The gruff governor of Krasnoyarsk, Gen Alexander Lebed is not noted for his sharp turn of phrase. There was, however, one exception. Speaking from the battlefront of one of the many small wars which have bedevilled the territory that was once the USSR, he said: "Anyone who does not regret the passing of the Soviet Union has no heart. Anyone who thinks it can be put back together has no brain."
Russia, which effectively ran the Soviet Union, is now its successor state. It has taken over the USSR's permanent seat on the Security Council of the United Nations along with its right of veto. It has, perhaps unwisely, also taken on the Soviet national debt and to some degree also its attitude to the smaller nations within its orbit.
In 1991 as the rule of the Communist Party came to an end and the USSR was being dismantled, Russia was not in particularly good shape. Its economy was in tatters. Its military might was in the process of severe erosion. There were food queues, but those with hefty incomes or political clout did well. The average life expectancy was close to that of Western countries.
State-owned industrial dinosaurs produced goods more in theory than in practice. But there was a sense of hope, a sense that things would get better and if perestroika had failed, glasnost had brought with it freedom of expression and outspoken media. And the country was at peace.
Eight years later Russia's economy is in tatters once more. Its position in the world is such that it has been rebuffed by NATO, which has expanded almost to Russia's borders despite assurances to the contrary.
Food is plentiful in the shops, but it costs a lot. Those with hefty incomes have political clout. Those with political clout have hefty incomes. With one or two exceptions, the big industrial concerns tick over, produce little and don't pay their workers.
The media, now in the hands of a group of oligarchs, reflect the political ambitions of their owners rather than the views of the people. Russia's military might has been further eroded. Life expectancy has dropped to a level below that in India. And the country is at war.
It has been a sad story of hope dashed, of rampant corruption in high places, of endemic violence, of multi-billionaires flaunting their new wealth in front of the impoverished.
When the economy collapsed in August 1998, it was not the superrich who suffered. They, the "new Russians" as they are known, had salted their capital away in foreign banks. An estimated $2 billion is understood to have left Russia in capital flight on a monthly basis.
The ones who suffered were members of the fragile middle class who had just begun to trust Western-style financial institutions instead of putting their money under the mattress. These people lost every kopeck they owned. They have lost faith in the West which they regard as having led them up the proverbial garden path.
Russians tightened their belts when they were asked to. They watched a parliament being shelled. They saw their sons die in a futile war in Chechnya and are now seeing a sad reprise of that conflict. They followed the West's advice all the way only to see their economy and their savings destroyed.
True, those who plundered the country's wealth were Russians in high places, but they did it under the noses of Western "experts" and consultants. Some Western experts were simply conned; others, with a blind faith in ideology worthy of a Marxist-Leninist, felt sure the market would sort things out. On August 17th, 1998, the market sorted things out and the economy collapsed.

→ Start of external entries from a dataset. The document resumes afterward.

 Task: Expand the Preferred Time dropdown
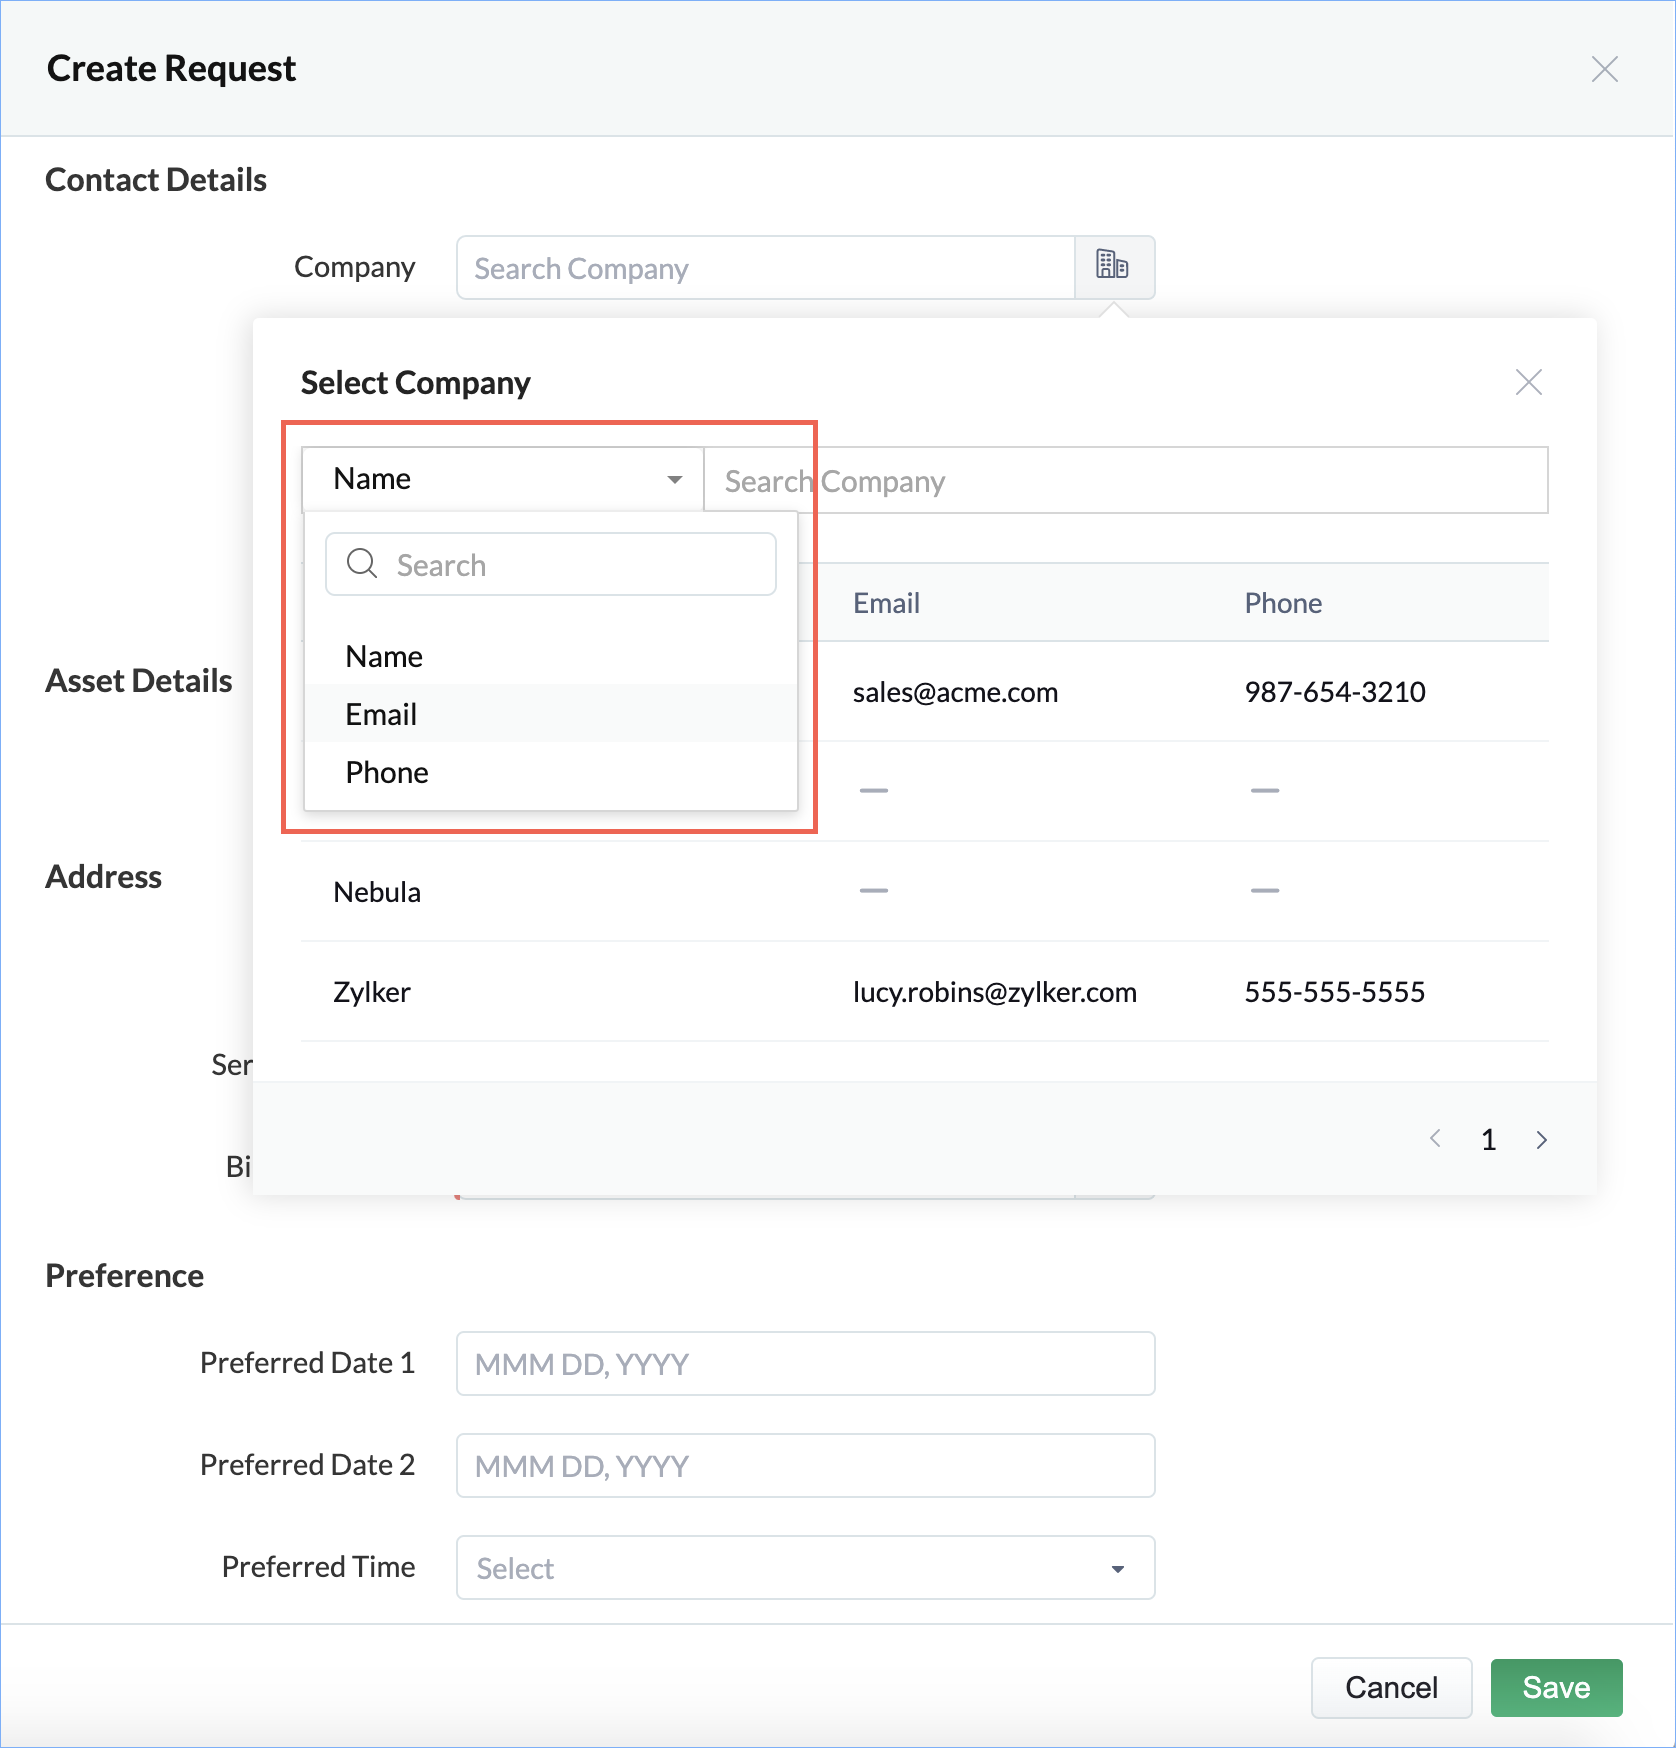[805, 1567]
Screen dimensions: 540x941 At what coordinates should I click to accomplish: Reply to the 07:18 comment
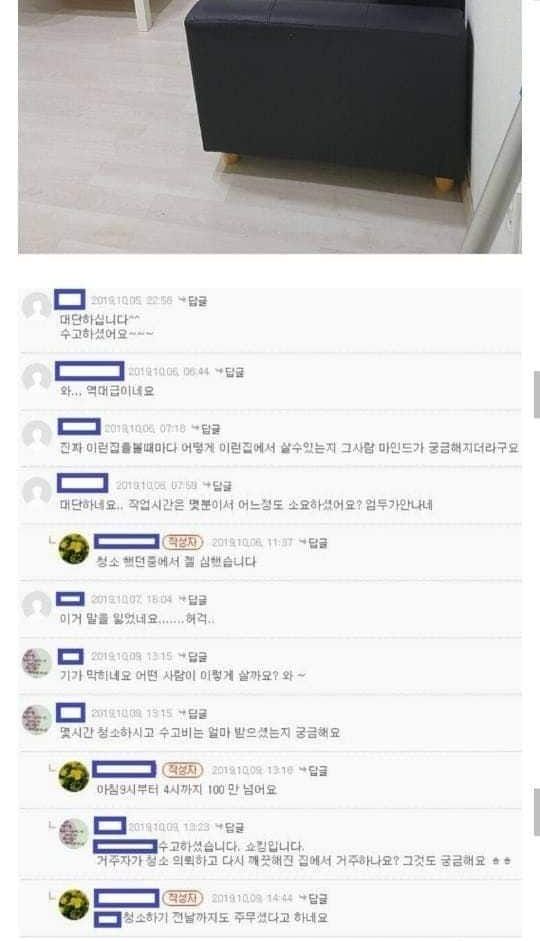(x=206, y=429)
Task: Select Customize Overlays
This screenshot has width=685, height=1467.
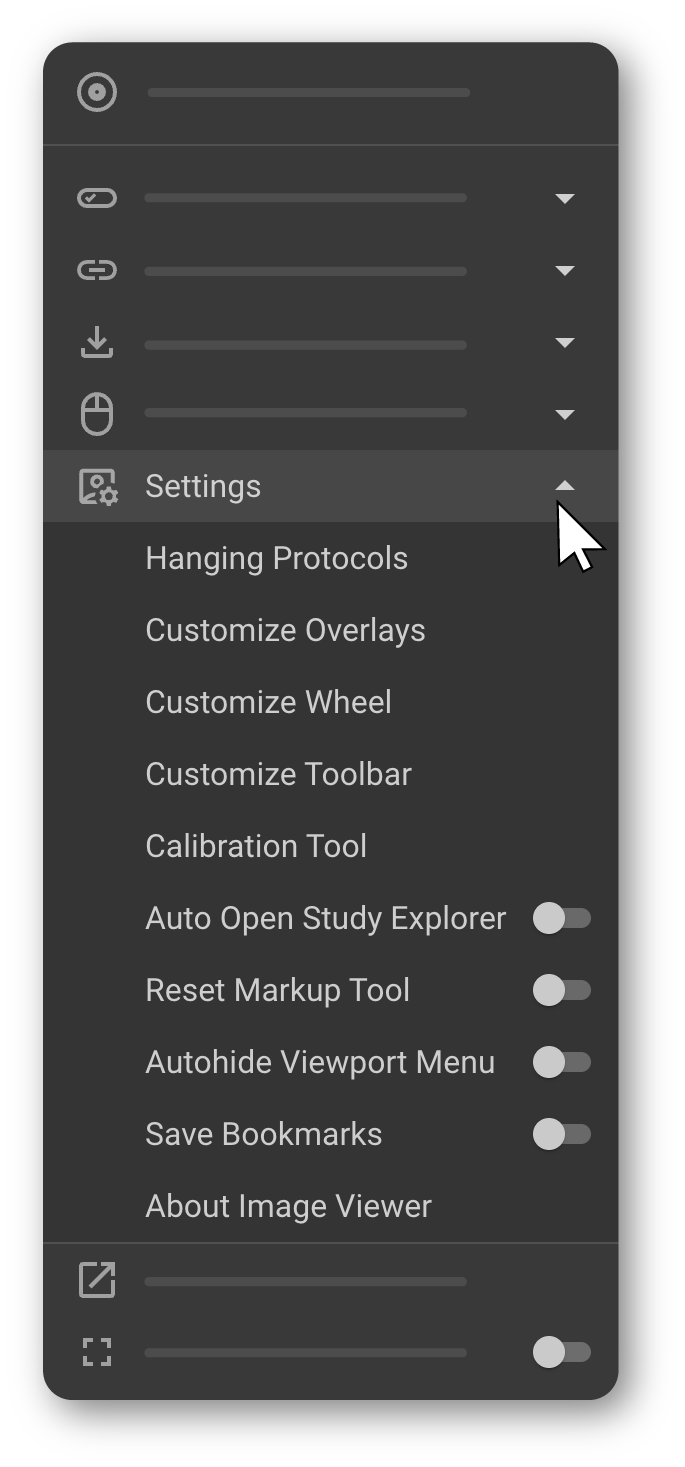Action: click(285, 630)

Corruption, capital flight and money-laundering continue. The finger of suspicion has been pointed at the doors of President Yeltsin's closest associates known as "the Family", Yeltsin leaves office according to the constitution after presidential elections next summer.
There are many people who derive their power and wealth from their associations with the President. When he goes their power will wane unless his selected successor, the Prime Minister, Vladimir Putin, defeats opposition. But this time there will be no straight fight between "the Family" and the Communists. Strong non-communist but anti-Yeltsin forces have been established.
If the Family loses power there will be a lot of people wanting vengeance. The main non-communist alliance, Fatherland-All Russia, has offered Yeltsin immunity from prosecution. But the same offer has not been made to the rest of his entourage. Things could get very messy if the Family doesn't get its man elected.
In the meantime, the economic pressure on Russia has been aggravated by another phenomenon. The country's demographic statistics have begun to point towards disaster. Russia's population at the end of the Communist era was almost 150 million. By 2015, according to projections, it may fall to 138 million and by the middle of the next century it could be down to 80 million, a figure smaller than the current population of Germany.
The incidence of tuberculosis is on the rise and a virulent strain resistant to multi-drug treatment is rampant in Russia's ramshackle prison system. HIV and AIDS figures are rising and alcoholism and smoking of (American) cigarettes are lowering life expectancy, too. Another cause is the advent of the gun as a business tool, with large numbers of young businessmen dying from old-fashioned Dodge City-style lead poisoning.
The birth-rate has fallen, too, and the ethnic-Russian population is being hit much harder than that of minority nationalities within the Russian Federation. At present Muslims, for example, number 20 million out of 145 million. In future they are likely to represent a much higher percentage of the population as a whole.
But still, Alexander Lebed was right. Despite all this the majority of Russians do not want to go back to the old system. Most Russians, metaphorically at least, have good hearts and fine brains. They will battle on within the new system but will look for greater probity from their leaders.
They will also look westwards with great wariness.